- TASKS TO PERFORM:
1: From the case study, print the passage from "The company’s data" to "wanted to reduce.".
2: List the three aims that Lavallee names, in the case study, for the infrastructure MLS PIN wanted to create.
3: Using the case study, state whether each statement agrees with it, and quote the words that decide each one.
(a) The VMware option would have carried a licensing fee of $160,000.
(b) The fiber channel storage system could scale to hold the growing number of photographs.
(c) The board of directors ordered MLS PIN to improve the availability of its service.

- DOCUMENT:
The company’s data storage scheme was also about to cost it a great deal of money. Its millions of home photographs were stored on a fiber channel storage system that had been sufficient for the company's needs when it first introduced photographs to its listings but that would not scale to accommodate the vast increase in photographs demanded by its customers. “Most fiber channel SANs [storage area networks] are not readily expandable; when you hit your system’s capacity, you have to throw it away and start over,” Lavallee says. “Management saw the need to do just that but didn't want to have to do it again.” This array also required specialized expertise to maintain and constituted a significant annual cost that MLS PIN wanted to reduce.

Perhaps more troubling than the rising cost of its multiplying servers was the challenge of keeping them available. Because of their configuration for fault tolerance, server failures or planned downtime involved a time consuming process of manually moving that server’s workload to a new server. “We are a 24/7 business, because real-estate professionals work at all hours,” Lavallee says. “No downtime is acceptable, whether it’s planned or not. Our board of directors ordered us to find a way to improve the availability of our service as a competitive driver.”

Solution

While improving Web server fault tolerance was the reason that finally pushed MLS PIN to look into server virtualization, the savings to be had from reducing the number of servers and the work required to power and manage them were also extremely compelling. “We wanted to create a fault-tolerant infrastructure, better utilize our hardware, and create a dynamic technology environment that could help the business respond faster to market changes,” Lavallee says. “Virtualization is tailor-made for these needs. You can stack virtual machines on physical servers, transition them between hosts, and during off-peak periods turn off physical nodes to bring down the operating cost of the entire environment.”

Cost-Effective Choice

MLS PIN looked at both Hyper-V™, the hypervisor-based technology built into the Windows Server® 2008 operating system, and VMware. Because so much of its infrastructure required fault tolerance and operates as a public-facing service, MLS PIN would have had to license the most robust version of VMware, and the price was cost-prohibitive. “The VMware solution would have required a $160,000 licensing fee, which was a significant percentage of our budget for the entire solution,” Lavallee says.

- COLLECTED DATA:
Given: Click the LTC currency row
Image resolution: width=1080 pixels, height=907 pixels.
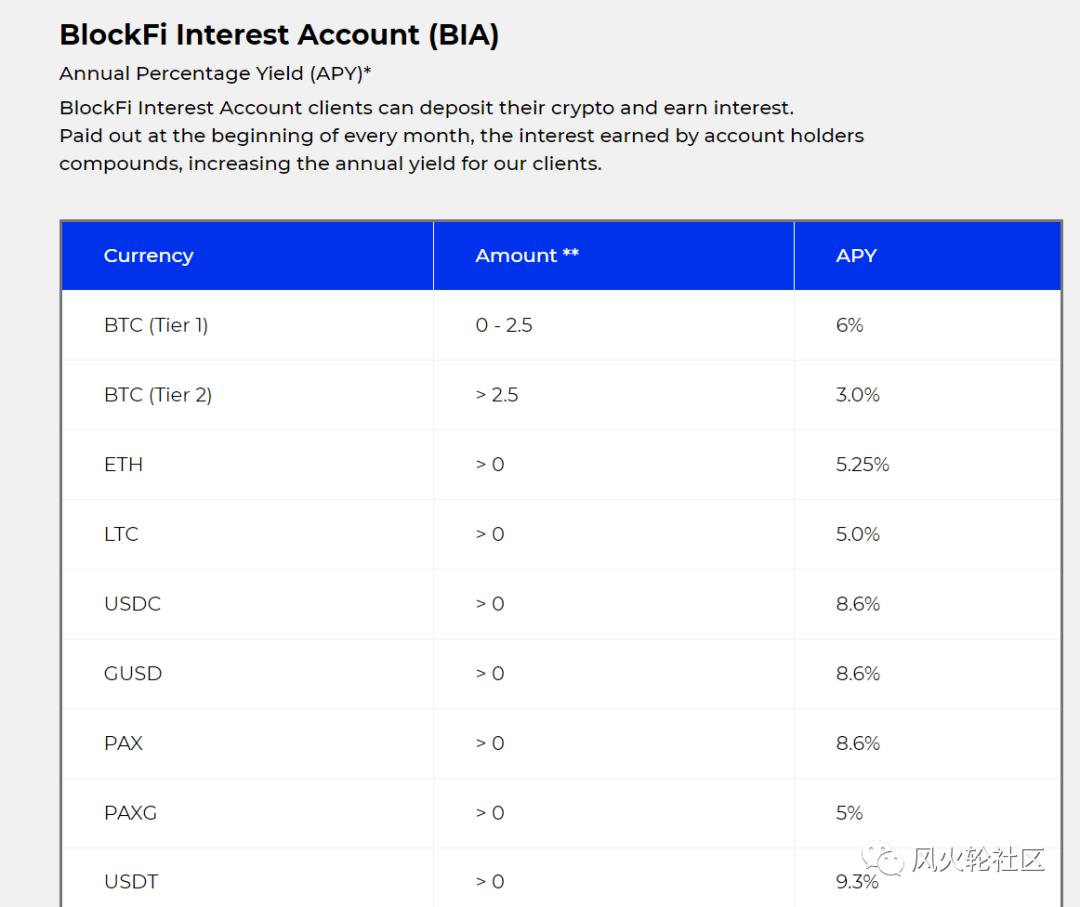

- ANSWER SET:
1:
The company’s data storage scheme was also about to cost it a great deal of money. Its millions of home photographs were stored on a fiber channel storage system that had been sufficient for the company's needs when it first introduced photographs to its listings but that would not scale to accommodate the vast increase in photographs demanded by its customers. “Most fiber channel SANs [storage area networks] are not readily expandable; when you hit your system’s capacity, you have to throw it away and start over,” Lavallee says. “Management saw the need to do just that but didn't want to have to do it again.” This array also required specialized expertise to maintain and constituted a significant annual cost that MLS PIN wanted to reduce.

2:
- Create a fault-tolerant infrastructure
- Better utilize the hardware
- Create a dynamic technology environment that could help the business respond faster to market changes

3:
(a) Yes: "The VMware solution would have required a $160,000 licensing fee"
(b) No: "would not scale to accommodate the vast increase in photographs demanded by its customers"
(c) Yes: "Our board of directors ordered us to find a way to improve the availability of our service as a competitive driver."